As you may have guessed by now, this post is the first of a series which aims to uncover the unicorn of B-Whist scoring systems. One that makes up for the pitfalls identified in the basic CTW and CTW+Bonus systems described above. Over the course of the next few posts, I hope to offer the following:

- An exploration of the mathematics behind the game and how it informs ideal scoring scenarios;
- A set of criteria for judging different systems based on primary assumptions about what makes B-Whist fun in the first place (hopefully without destroying said fun);
- Simulated games across multiple scoring systems, visualised and analysed in reference to these criteria; and
- A conclusion on the ultimate scoring system — tried and tested through data science!

## Square One

To conclude this introductory post, I briefly present the base conditions for this project; including a preliminary statement of the starting assumptions, and an explanation of the different types of scoring systems to be investigated.
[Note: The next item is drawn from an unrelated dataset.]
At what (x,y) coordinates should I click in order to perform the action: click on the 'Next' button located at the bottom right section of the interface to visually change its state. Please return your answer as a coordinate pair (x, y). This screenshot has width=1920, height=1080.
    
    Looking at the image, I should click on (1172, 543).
I find B-Whist to be such an enjoyable game because it combines skilful, thoughtful play with good fortune. You must play the hand you are dealt, but you can be clever about it; coming up with a good bid for your hand, timing the play of your cards, and sabotaging the other players’ strategies. It is also exciting because the scoreboard can be tight and dynamic. The leading player can sometimes find themselves at the bottom of the scoreboard in just a few rounds, and therefore cannot simply coast on early round victories. Ultimately, it is a simple game, which is in large part why it is so charming.

With that in mind, I propose the following starting assumptions on what would make a good scoring system:

- The system maintains a tight and dynamic scoreboard throughout the 25 rounds.
- The system rewards intelligent play (and perhaps risk taking, while also potentially penalising conservative play).
- The system is simple enough to memorise without needing to write down.

These, I submit, are not controversial assumptions. As we shall see in future posts, there are a number of different combinations of point yielding (and subtracting) mechanisms that will all result in widely different scoreboards. The most hopeful of these systems will be modelled on simulated games (the number of which is in the order of 2x10¹⁶⁵!) and, hopefully, a winning candidate will ultimately be uncovered.

Finally my family and I can get back to arguing about something else.